I’m sure you have considered and rejected this idea without even mentioning it, but for what it’s worth: I have a small module for function overloading in my projects, and there I use the fact that Signature is not iterable to make an iterable OverloadedSignature subclass, which yields the sequence of overloaded plain Signature instances when iterated. This even plays very nicely with stringification and help() output.

It’s similar to the link field idea by @rhettinger but somewhat easier to use, I think.

Stripping out all the bits to do with my specific code, it’s something like this:

class MultiSignature(Signature):
    __slots__ = 'signatures'

    def __len__(self):
        return len(self.signatures)

    def __iter__(self):
        return iter(self.signatures)

    def __str__(self):
        return '\n'.join(map(str, self))

    def __repr__(self):
        return f'<Signature with {len(self.signatures)} alternatives(s)>'

sig = MultiSignature.from_callable(func)
sig.signatures = tuple(map(Signature.from_callable, [func, alt, other]))
1 Like

I started working on it. @rhettinger, I look forward to your help in reviewing the new docstrings for dict, range and other builtins.
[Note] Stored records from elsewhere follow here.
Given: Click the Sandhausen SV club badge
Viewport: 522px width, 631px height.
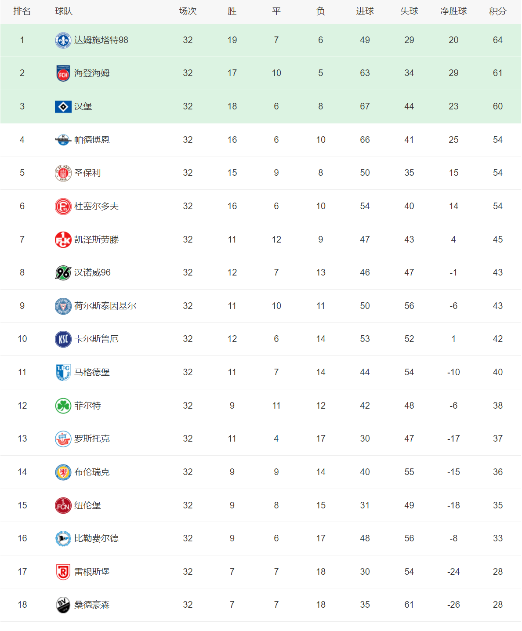Looking at the screenshot, I should coord(63,605).
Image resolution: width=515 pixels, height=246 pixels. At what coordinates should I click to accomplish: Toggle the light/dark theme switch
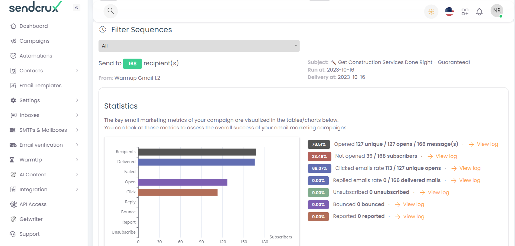pos(431,12)
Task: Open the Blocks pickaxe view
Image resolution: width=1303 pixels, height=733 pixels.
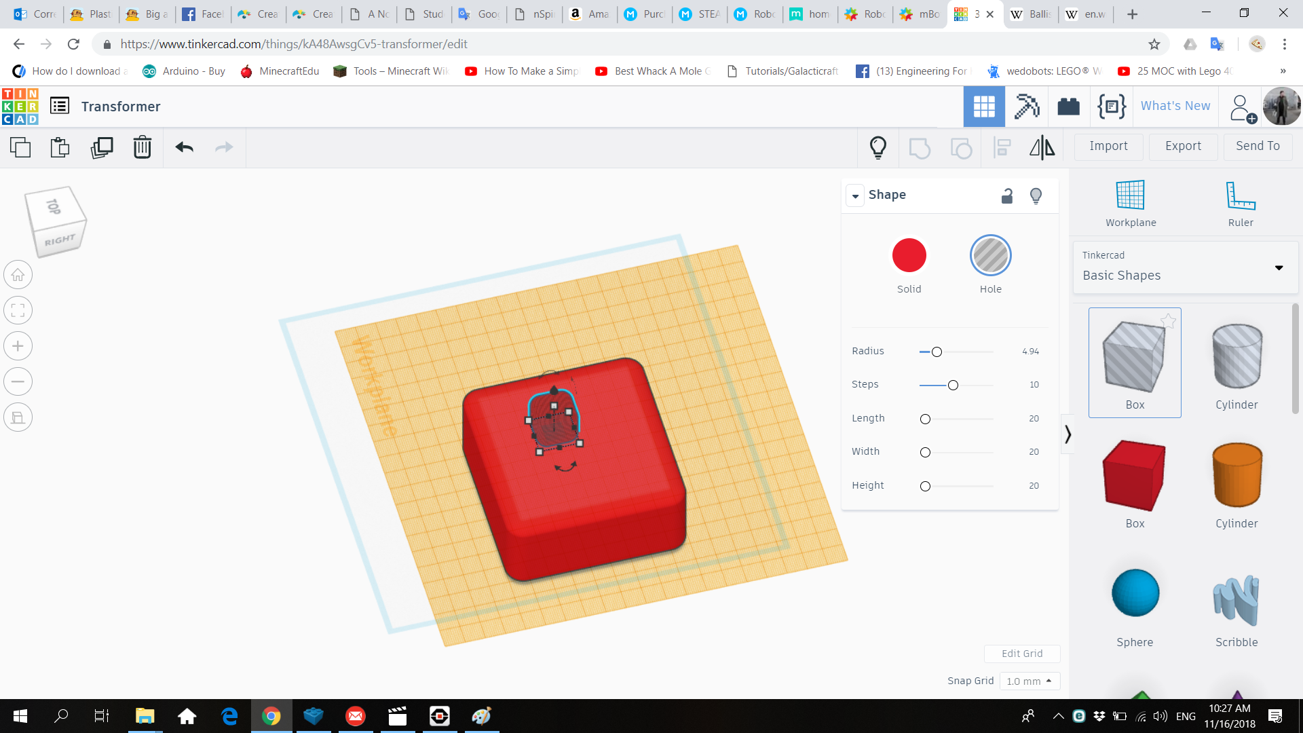Action: point(1026,107)
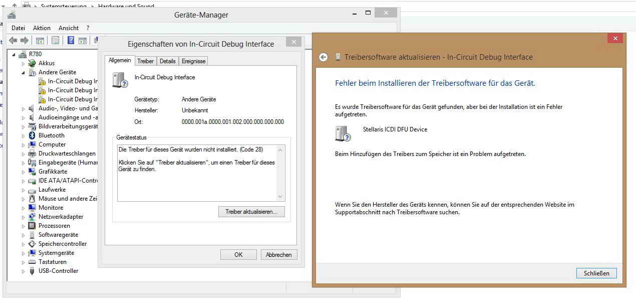Image resolution: width=636 pixels, height=299 pixels.
Task: Click the Gerätestatus scrollbar down arrow
Action: (280, 197)
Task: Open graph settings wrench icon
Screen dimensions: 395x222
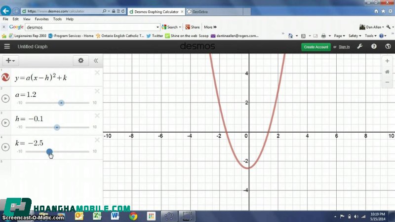Action: 359,47
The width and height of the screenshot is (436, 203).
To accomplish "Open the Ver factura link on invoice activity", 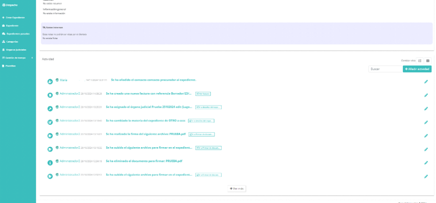I will [203, 94].
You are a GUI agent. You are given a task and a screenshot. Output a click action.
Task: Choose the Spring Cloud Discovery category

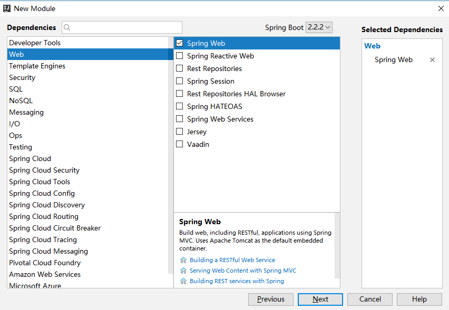(x=46, y=205)
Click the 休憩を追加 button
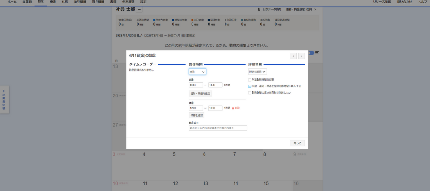The width and height of the screenshot is (430, 191). click(197, 116)
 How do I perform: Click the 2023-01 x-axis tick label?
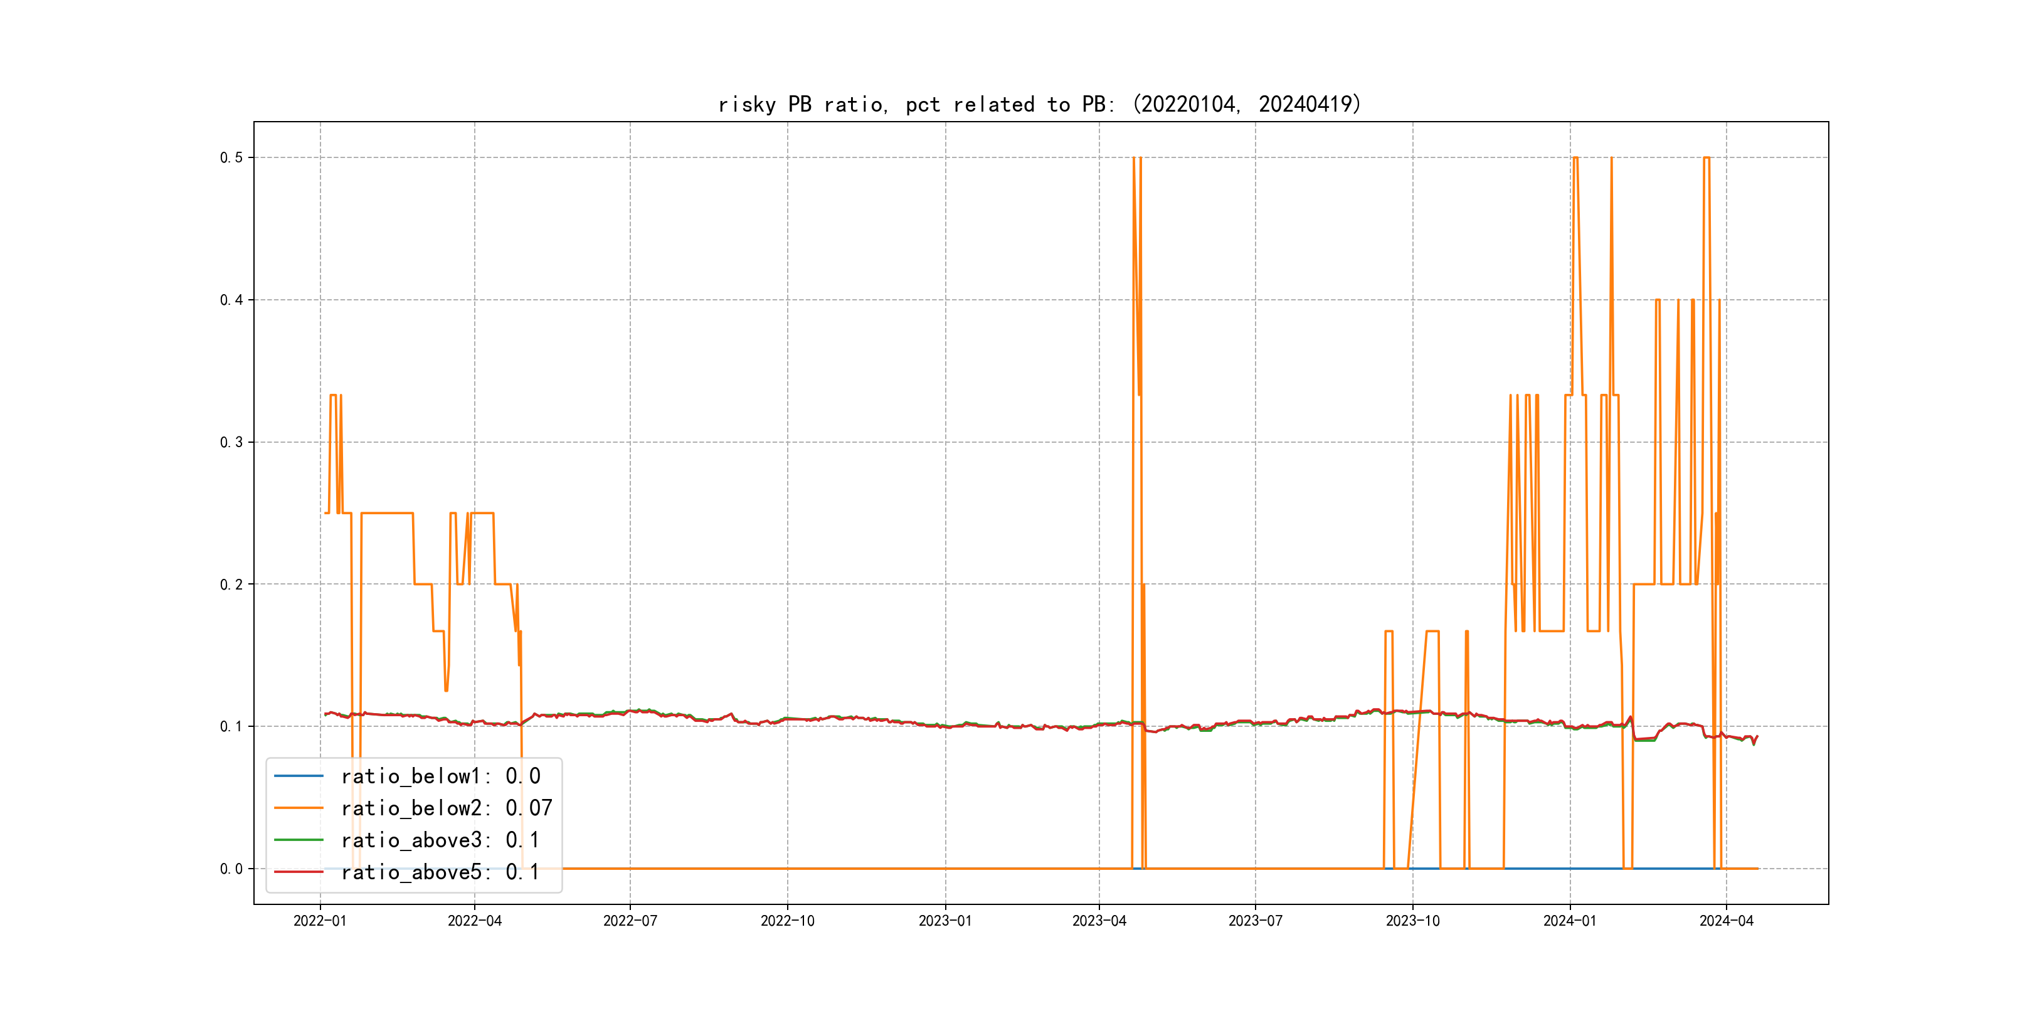click(x=945, y=921)
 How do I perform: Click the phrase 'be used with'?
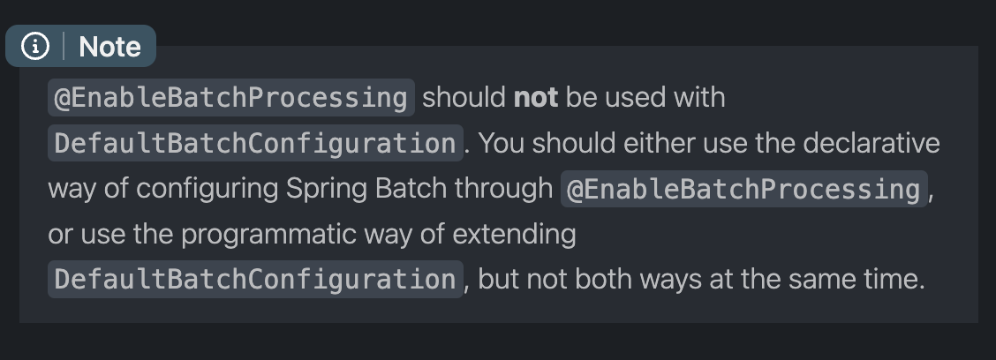click(x=645, y=98)
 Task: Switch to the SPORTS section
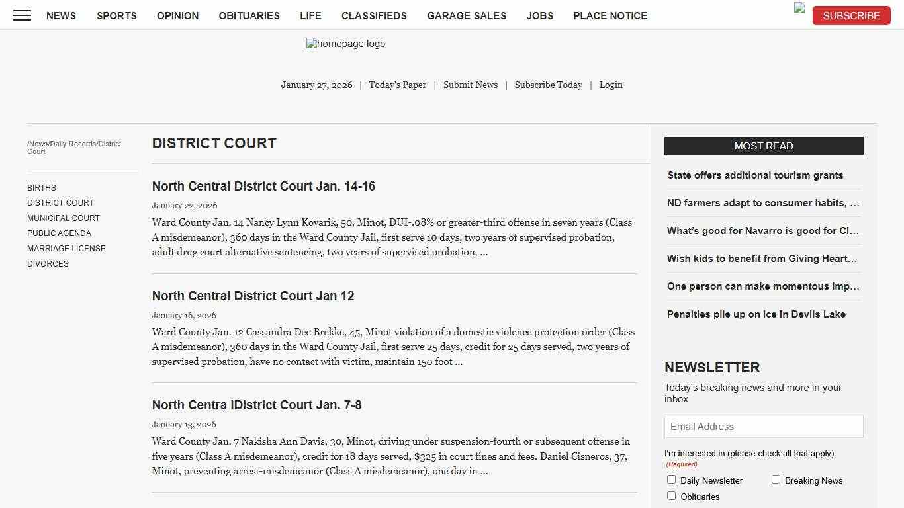(x=116, y=15)
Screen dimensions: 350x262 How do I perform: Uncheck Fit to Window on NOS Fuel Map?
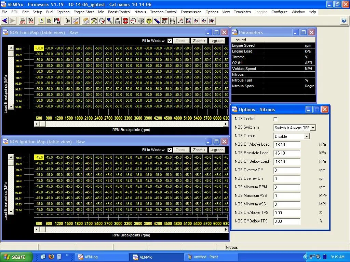170,41
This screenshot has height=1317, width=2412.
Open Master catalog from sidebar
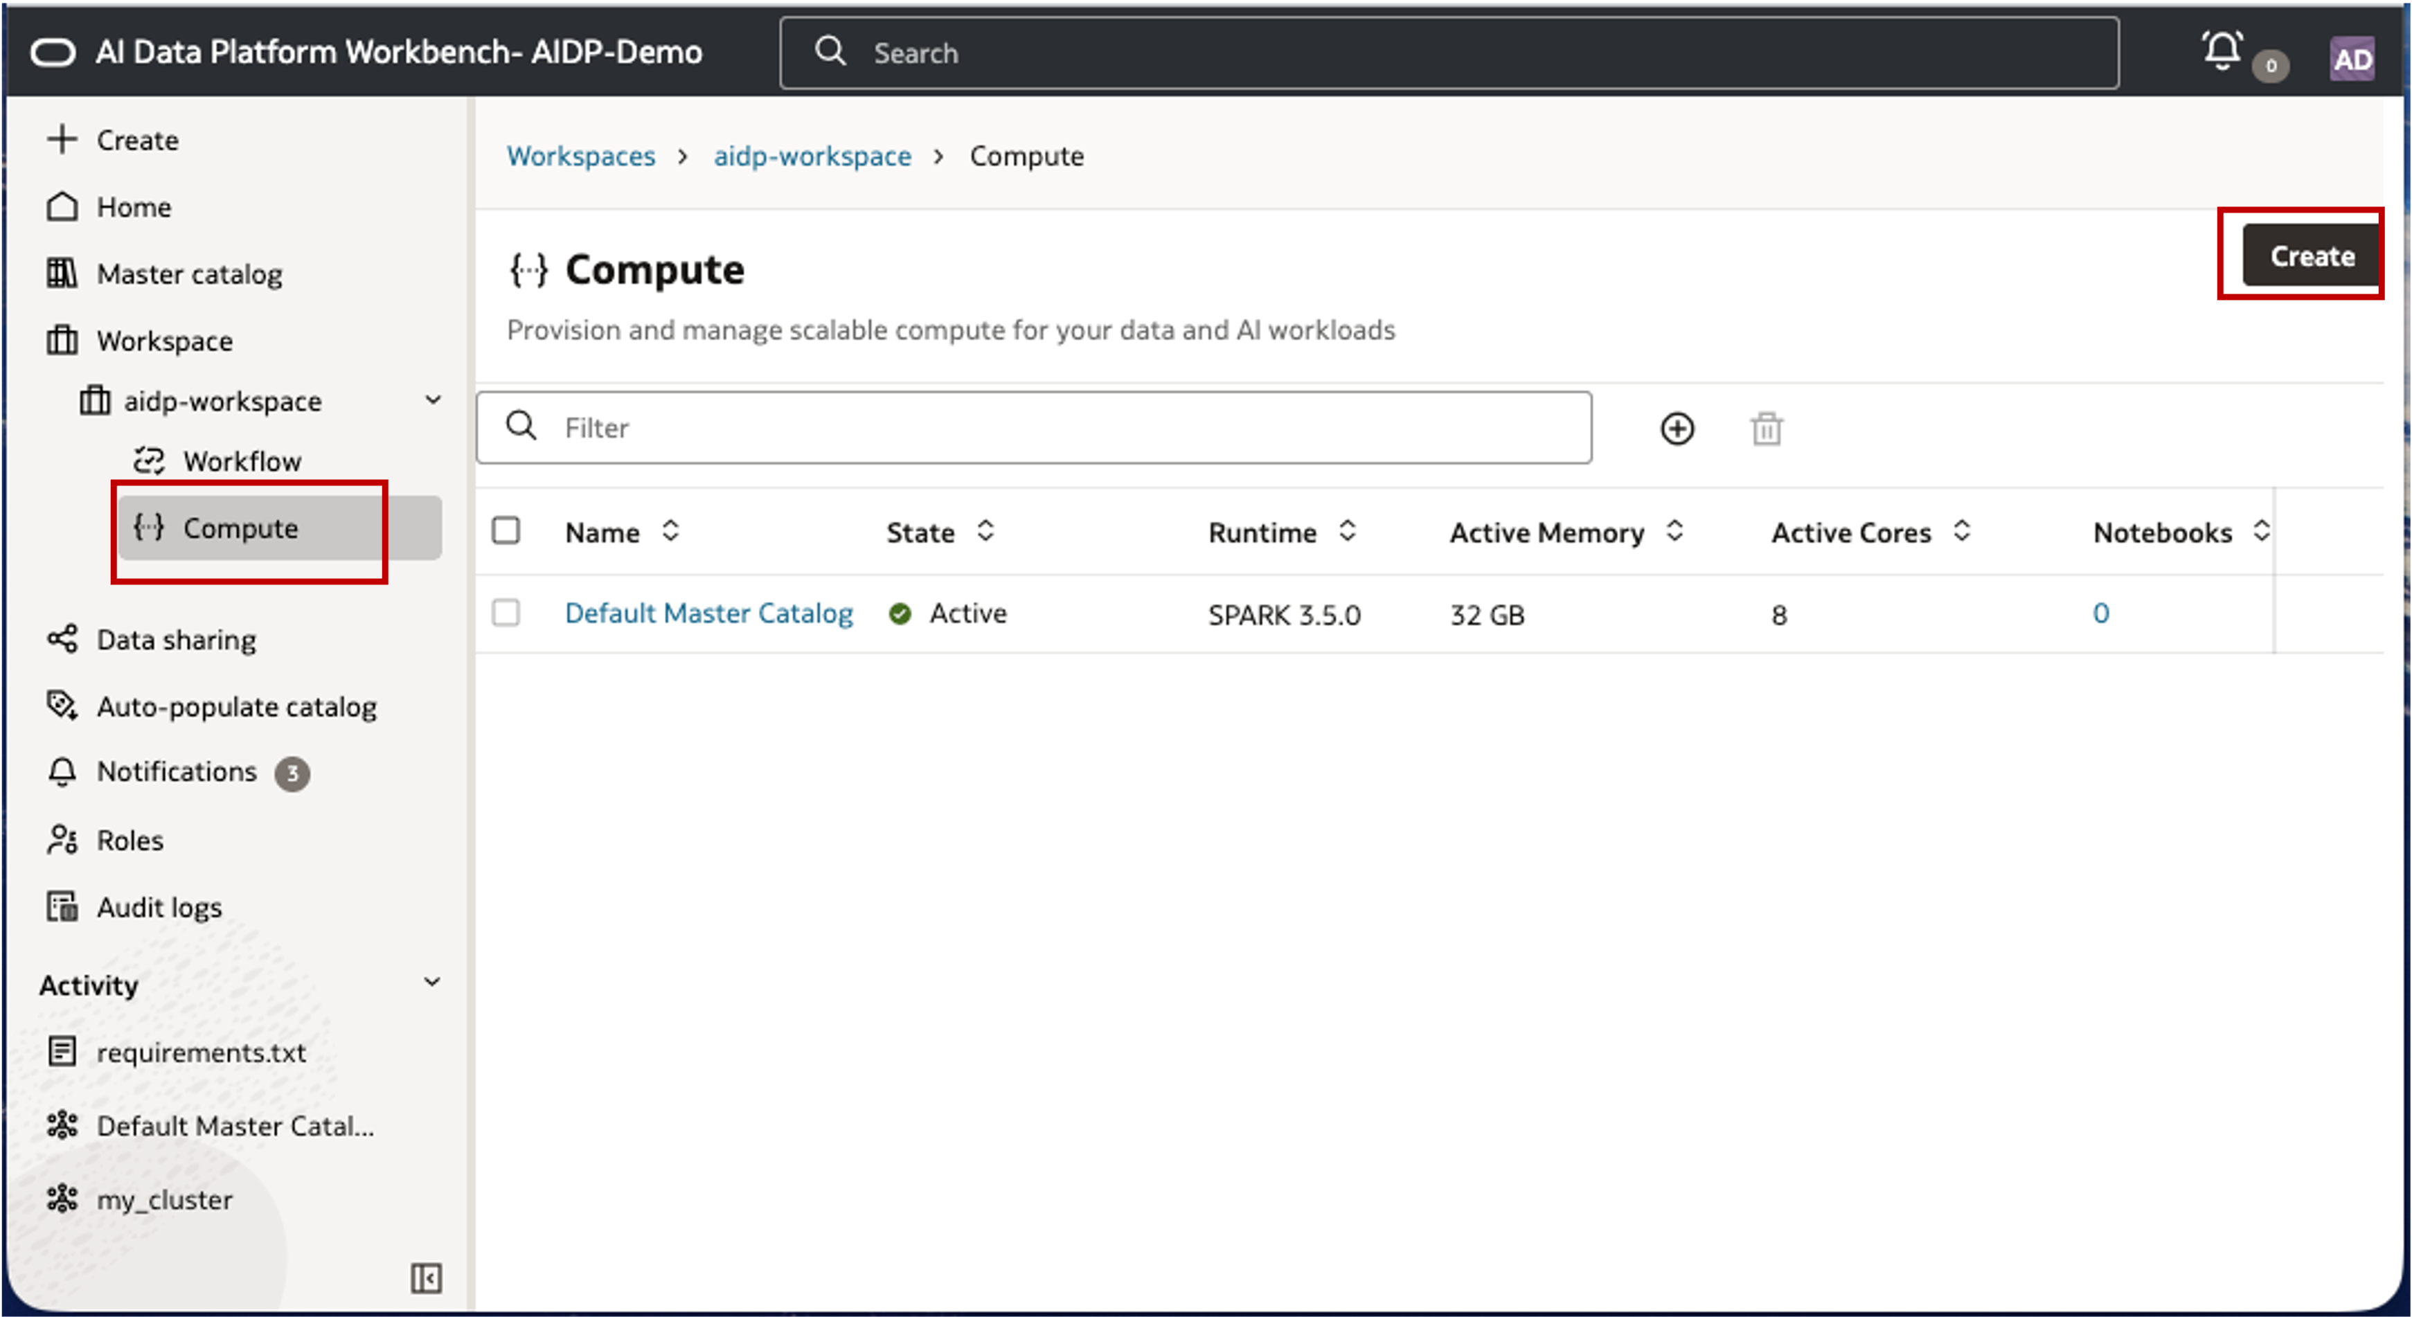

It turns out that the difference in two implementations (list of signatures or the MultiSignature class) is small and does not matter much in comparison with other needed changes.

5 Likes

I’m thinking (as an outcome of this thread) about the PEP that will expose the __text_signature__ (which is undocumented and private so far) string attribute for extension modules. With some minor additions for its format specification (return annotations so far).

Maybe we could hit two rabbits in one shot and include basic support for multiple signatures?

The proposed extension of the __text_signature__ (perhaps, renamed in this case as __text_signatures__) format is trivial: lets just list all different signatures one by one, separated by a newline. Each signature has a parameter list, enclosed by round brackets, optionally followed by ‘->’ and an expression (for return annotation). For example, in the log() case this will look like:

($module, x, /)
($module, x, base, /)

The attribute will be created from the docstring just as we do it now (modulo renaming). Later we could modify the AC to support generation of the docstring from the clinic input, proposed above by Raymond, add the inspect.signatures(), etc.

Fancy syntax using square brackets for optional arguments might look more economical. But I suspect its more suitable for typeless languages. Also, above proposal is almost compatible with Python syntax: every valid text signature, after simple tweaks, will be ast.parse()-able.